Lois’ eyes fill with tears that she can’t get closure, get her stuff. “No! Send somebody with us and let we the owners get our things for ourselves,” she says.
With no help or communication from the city or owners about retrieving their belongings, Hoffman and other residents, desperate, resorted to breaking the law to get at their things before looters could.
“I was able to go in, get some bags, go into my third-floor apartment, come back and make another trip,” says Hoffman. “People were watching the corners for me.”
On Valentine’s Day, the day demolition was scheduled to begin, dozens of ex-residents lined up and protested. Today, protest signs litter the sidewalk. One reads, “I’ve been robbed.” Another sign has a picture of a ginger tabby cat named Duece and reads, “Windermere owners say I’m not a “salvageable possession.”
Near the signs are a couple of lawn chairs for residents who have been camping out, awaiting word, any word, on their things. Next to the chairs is a pile of cat traps that Louisa Alexandra of nonprofit City Kitties was hoping set inside the building in an effort to rescue pet cats missing since the fire.
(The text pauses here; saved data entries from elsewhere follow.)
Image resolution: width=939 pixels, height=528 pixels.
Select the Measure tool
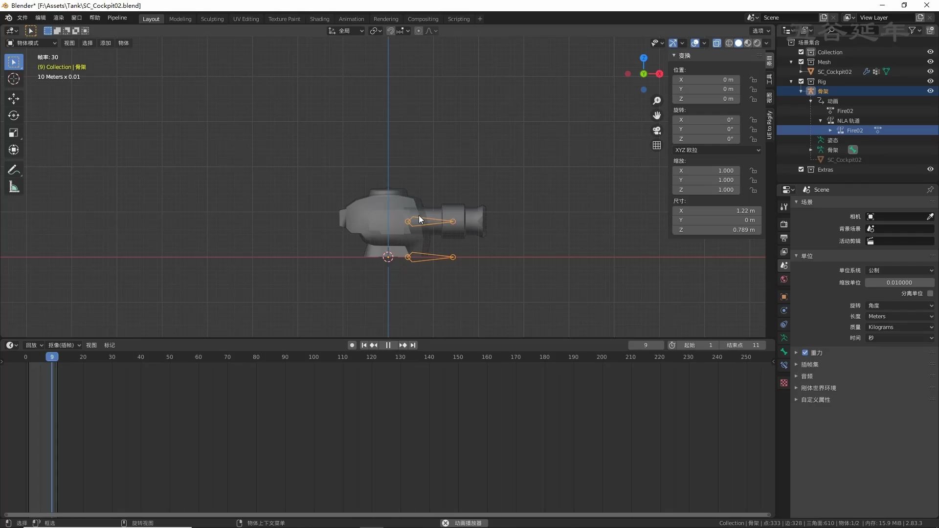(14, 187)
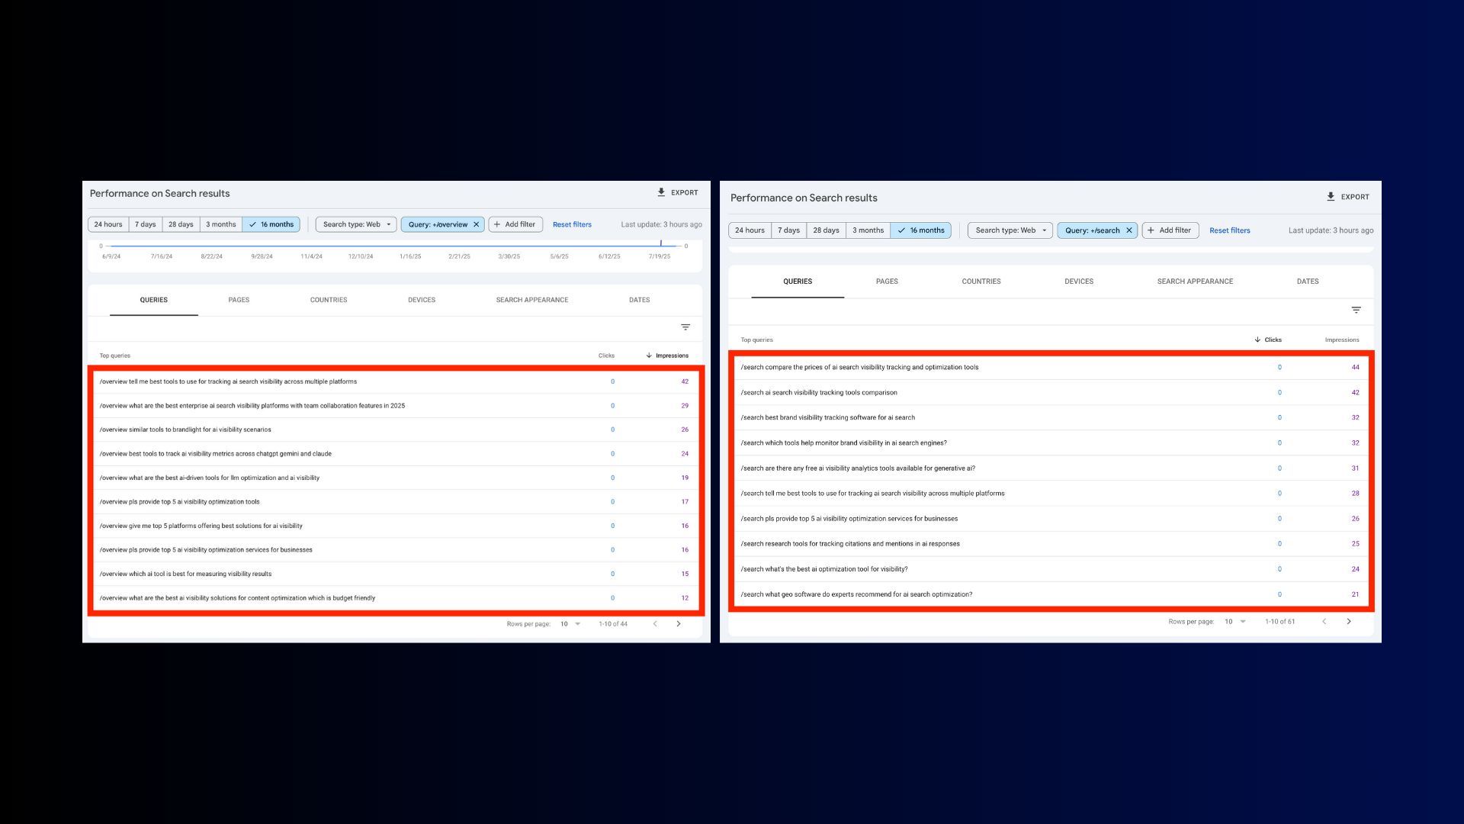The image size is (1464, 824).
Task: Expand the Search type dropdown on right panel
Action: coord(1010,230)
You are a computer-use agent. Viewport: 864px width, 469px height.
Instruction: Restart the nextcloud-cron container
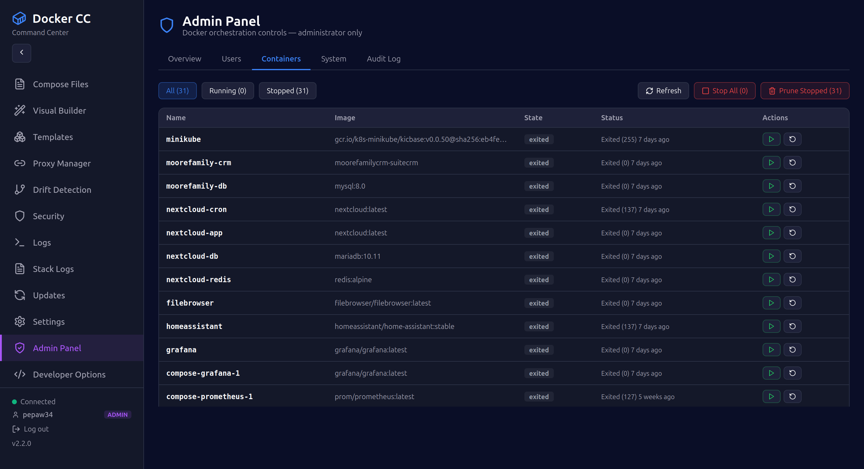[x=792, y=209]
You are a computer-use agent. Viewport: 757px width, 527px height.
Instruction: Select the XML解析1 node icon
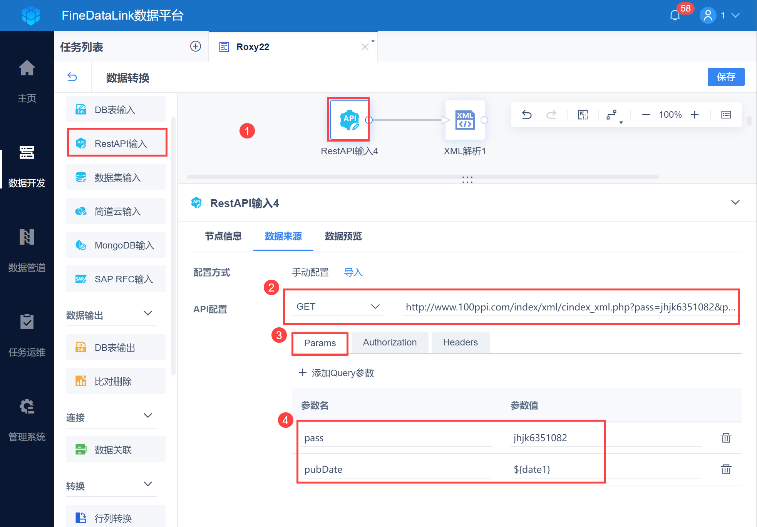tap(465, 120)
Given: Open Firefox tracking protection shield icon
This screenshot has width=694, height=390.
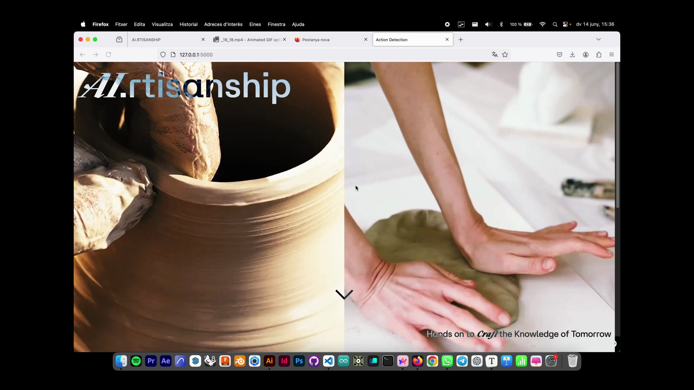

Cats are known to survive for weeks and months inside buildings like Windermere Court.
But Windermere’s owners, brothers Sam and David Ginsberg, tell Alexandra that she can not go into the building, citing L&I. (The cats previously trapped by City Kitties were caught “independently,” without cooperation from the Ginsbergs.)
About an hour earlier, one of the Ginsberg brothers also refused entry to George Bengal, the director of law enforcement for the Pennsylvania Society for the Prevention of Cruelty to Animals, citing the same reason. Bengal managed to get into the building for the first time a few days earlier by securing a legal warrant after seeing a cat in the window.